Original text in italic, my responses in Bold.
Notes on the Compositions Included Herein
AKA, I’M A MUSICIAN AND A GENIUS AND I LIKE FISH STICKS IN MY MOUTH.
1. Hungry Freaks, Daddy…(3:27) Was written for Carl Orestes Franzoni. He is freaky down to his toe nails. Some day he will live next door to you and your lawn will die. Drop out of school before your mind rots from exposure to our mediocre educations system. Forget about the Senior Prom and go to the library and educate yourself if you’ve got any guts. Some of you like pep rallies and plastic robots who tell you what to read. Forget I mentioned it. This song has no message. Rise for the flag salute.

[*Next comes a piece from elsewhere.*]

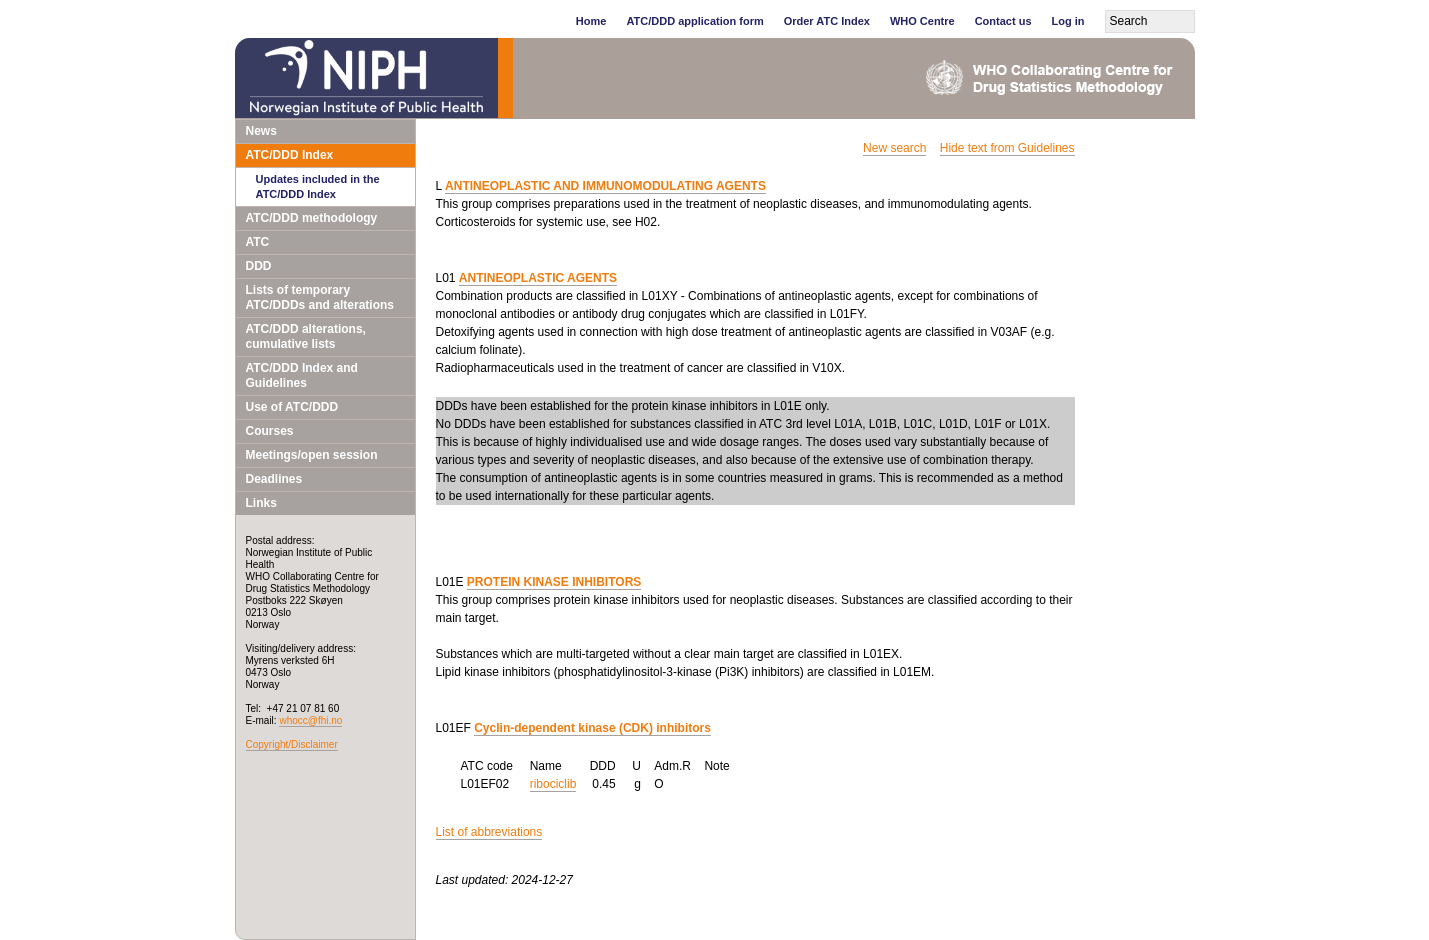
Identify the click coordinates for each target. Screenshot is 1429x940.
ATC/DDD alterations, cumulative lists (306, 336)
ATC (258, 242)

While it’s cute to see what hippies were called before they were called hippies, and it’s disappointing to read what was said about Motorhead being first said fifteen years before the fact in reference to some rando, do you really think that anyone drops out of school in order to educate themselves? I know you guys hadn’t learned this in 1966 yet, but the kind of kids who go to the library and read are the same kind of kids who do well in school and don’t waste their time moaning about pep rallies, because they’ve already decided that they’re not worth getting worked up over. Kids who drop out mostly stop reading anything except pamphlets in the unemployment office entitled “Chlamydia and You.”
The song would be better without the stupid helium-voice sound effect at the end of every verse. I mean, I know it’s the Sixties, but damn.
I go on like that, because so does he.